GTDoE/Adaptive/ExactFitRequired

Require all approximations to fit the training data exactly.

Value:Boolean
Default:off

If this option is on (True), all approximations constructed in the adaptive DoE process fit the sample points exactly. If off (False) then no fitting condition is imposed.

This option sets GTApprox/ExactFitRequired on for the internal approximator used in the adaptive DoE.

GTDoE/Adaptive/InitialCount

The size of initial sample.

Value:0 (auto), or an integer in range \([2 \cdot d_{in} + 3,\) budget \(]\) (except when GTDoE/Adaptive/InitialDoeTechnique is "FullFactorial"), where \(d_{in}\) is the design space dimensionality, budget is blackbox budget
Default:0 (auto)

In case initial training set was not provided by user, the tool generates a sample using the technique specified by the GTDoE/Adaptive/InitialDoeTechnique option (Latin hypercube sampling by default). This sample is then evaluated with the blackbox, and the generated inputs and obtained blackbox outputs are used as an initial training set.

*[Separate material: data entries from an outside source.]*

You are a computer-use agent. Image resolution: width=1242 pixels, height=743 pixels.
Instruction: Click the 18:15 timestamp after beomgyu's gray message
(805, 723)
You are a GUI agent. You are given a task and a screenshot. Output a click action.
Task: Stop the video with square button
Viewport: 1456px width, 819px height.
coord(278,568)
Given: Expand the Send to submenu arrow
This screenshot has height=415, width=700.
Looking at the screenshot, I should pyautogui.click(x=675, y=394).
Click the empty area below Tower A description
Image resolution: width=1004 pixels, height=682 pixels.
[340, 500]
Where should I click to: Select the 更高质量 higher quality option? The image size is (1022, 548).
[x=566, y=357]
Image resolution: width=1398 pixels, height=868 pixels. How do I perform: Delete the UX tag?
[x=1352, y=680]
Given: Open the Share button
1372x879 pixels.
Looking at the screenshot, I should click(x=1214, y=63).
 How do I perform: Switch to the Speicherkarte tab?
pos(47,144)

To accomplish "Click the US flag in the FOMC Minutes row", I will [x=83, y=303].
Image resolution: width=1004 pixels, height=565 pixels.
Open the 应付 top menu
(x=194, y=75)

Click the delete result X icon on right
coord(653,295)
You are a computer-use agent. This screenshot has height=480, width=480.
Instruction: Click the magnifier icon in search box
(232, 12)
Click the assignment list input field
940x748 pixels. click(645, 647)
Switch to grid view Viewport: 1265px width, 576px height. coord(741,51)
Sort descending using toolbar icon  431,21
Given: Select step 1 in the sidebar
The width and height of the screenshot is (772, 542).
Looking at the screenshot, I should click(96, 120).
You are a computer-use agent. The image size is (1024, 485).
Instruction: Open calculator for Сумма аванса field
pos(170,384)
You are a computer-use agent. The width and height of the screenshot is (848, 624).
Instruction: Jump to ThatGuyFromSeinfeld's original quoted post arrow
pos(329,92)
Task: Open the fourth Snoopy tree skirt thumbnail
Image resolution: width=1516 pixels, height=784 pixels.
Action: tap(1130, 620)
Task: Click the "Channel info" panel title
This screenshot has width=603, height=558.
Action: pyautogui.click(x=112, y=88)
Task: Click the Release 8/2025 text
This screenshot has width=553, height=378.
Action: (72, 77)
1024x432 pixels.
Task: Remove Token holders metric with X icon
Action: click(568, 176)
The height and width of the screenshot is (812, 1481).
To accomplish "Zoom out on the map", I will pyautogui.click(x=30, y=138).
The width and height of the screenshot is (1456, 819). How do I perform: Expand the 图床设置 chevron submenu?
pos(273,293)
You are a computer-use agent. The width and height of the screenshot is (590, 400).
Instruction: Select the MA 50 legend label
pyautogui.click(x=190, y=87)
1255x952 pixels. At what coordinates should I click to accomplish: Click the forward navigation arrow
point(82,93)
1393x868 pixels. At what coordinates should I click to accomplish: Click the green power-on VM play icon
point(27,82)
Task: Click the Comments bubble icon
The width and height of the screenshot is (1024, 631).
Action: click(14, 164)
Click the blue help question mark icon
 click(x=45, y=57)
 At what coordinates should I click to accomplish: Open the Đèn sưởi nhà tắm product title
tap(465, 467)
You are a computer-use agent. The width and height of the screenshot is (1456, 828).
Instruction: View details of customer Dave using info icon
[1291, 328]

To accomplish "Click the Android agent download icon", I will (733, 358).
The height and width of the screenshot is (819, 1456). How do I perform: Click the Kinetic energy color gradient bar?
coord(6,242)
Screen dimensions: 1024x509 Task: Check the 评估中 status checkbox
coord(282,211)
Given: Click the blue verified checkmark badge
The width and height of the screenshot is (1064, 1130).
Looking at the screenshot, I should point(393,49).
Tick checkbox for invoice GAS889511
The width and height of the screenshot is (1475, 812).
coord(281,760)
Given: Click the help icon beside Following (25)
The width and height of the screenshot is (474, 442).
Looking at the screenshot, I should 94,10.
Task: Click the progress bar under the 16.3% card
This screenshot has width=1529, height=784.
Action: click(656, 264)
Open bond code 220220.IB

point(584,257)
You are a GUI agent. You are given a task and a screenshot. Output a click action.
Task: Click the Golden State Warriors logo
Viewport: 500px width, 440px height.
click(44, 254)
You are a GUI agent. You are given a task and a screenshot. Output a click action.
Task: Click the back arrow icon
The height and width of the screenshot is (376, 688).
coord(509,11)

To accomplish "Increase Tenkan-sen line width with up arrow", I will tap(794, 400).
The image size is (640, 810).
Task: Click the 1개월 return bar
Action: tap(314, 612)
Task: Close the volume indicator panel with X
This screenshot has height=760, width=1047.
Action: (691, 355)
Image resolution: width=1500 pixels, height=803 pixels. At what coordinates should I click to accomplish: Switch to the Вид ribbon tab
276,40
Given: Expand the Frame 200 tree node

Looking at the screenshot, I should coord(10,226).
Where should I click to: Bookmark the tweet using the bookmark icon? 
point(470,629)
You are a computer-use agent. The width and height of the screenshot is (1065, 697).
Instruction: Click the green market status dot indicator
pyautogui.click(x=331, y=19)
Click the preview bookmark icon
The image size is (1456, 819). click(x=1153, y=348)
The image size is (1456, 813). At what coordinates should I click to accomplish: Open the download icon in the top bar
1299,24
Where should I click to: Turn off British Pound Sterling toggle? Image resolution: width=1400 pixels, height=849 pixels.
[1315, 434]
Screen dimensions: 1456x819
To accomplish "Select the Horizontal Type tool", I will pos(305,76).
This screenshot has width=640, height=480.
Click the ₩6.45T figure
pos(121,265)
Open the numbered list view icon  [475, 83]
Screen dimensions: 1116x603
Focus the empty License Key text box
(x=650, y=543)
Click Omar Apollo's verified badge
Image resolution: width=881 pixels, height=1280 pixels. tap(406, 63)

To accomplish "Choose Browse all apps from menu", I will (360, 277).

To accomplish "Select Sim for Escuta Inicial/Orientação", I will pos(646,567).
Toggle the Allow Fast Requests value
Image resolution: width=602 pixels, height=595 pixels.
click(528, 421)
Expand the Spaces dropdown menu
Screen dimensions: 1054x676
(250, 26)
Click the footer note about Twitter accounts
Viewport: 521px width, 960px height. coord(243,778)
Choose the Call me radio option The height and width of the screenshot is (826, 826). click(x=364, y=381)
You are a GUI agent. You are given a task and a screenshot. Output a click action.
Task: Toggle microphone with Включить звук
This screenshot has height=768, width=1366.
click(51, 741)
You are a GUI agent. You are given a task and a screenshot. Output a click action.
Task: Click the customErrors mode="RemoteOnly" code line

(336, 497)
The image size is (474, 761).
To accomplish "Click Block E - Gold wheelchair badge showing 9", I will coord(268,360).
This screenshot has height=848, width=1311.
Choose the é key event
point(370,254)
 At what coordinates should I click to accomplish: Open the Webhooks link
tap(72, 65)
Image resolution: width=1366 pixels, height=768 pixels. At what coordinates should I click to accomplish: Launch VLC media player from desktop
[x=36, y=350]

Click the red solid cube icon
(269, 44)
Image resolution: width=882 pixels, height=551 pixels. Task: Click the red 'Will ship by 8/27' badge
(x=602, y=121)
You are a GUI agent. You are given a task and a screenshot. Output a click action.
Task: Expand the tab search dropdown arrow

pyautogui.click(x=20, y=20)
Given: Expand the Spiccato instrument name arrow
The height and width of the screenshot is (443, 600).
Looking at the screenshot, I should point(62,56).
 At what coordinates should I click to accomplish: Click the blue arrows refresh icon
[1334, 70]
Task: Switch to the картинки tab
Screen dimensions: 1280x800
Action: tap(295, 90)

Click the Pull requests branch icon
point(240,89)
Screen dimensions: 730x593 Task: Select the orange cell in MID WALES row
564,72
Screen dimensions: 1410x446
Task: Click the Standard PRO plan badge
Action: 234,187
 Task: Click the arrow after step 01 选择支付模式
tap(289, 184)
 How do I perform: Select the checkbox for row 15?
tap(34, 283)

GTDoE/Adaptive/InitialCount sets the size of this sample. If left default, the size will be automatically set equal to \(2 \cdot d_{in} + 3\), where \(d_{in}\) is the design space dimensionality.

Note that if GTDoE/Adaptive/InitialDoeTechnique is set to "FullFactorial", the GTDoE/Adaptive/InitialCount value has to be greater or equal to \(2^{d_{in}}\), so valid range becomes \([max(2 \cdot d_{in} + 3, 2^{d_{in}}),\) budget \(]\). It also means that for \(d_{in} \geq 4\) user must change the default value in order to generate the initial full factorial sample properly.

This option is used only by the blackbox-based adaptive DoE. In the sample-based adaptive DoE it is ignored.

GTDoE/Adaptive/InitialDoeTechnique

DoE technique used to generate an initial sample in the adaptive mode.

Value:"RandomSeq", "FaureSeq", "HaltonSeq", "SobolSeq", "BoxBehnken", "FullFactorial", "LHS", "OLHS", "OptimalDesign", or "ParametricStudy"
Default:"LHS"

New in version 1.10.0: allows to select the Parametric Study technique.

New in version 1.10.1: allows to select the Box-Behnken design generation technique.

New in version 3.5: allows to select the Optimal Design technique (requires input dimension 4 or greater).

DoE technique used for initial training set generation in case when a training sample is not provided by user. Note that the Optimal Design technique can be used only if the blackbox input dimension is 4 or greater.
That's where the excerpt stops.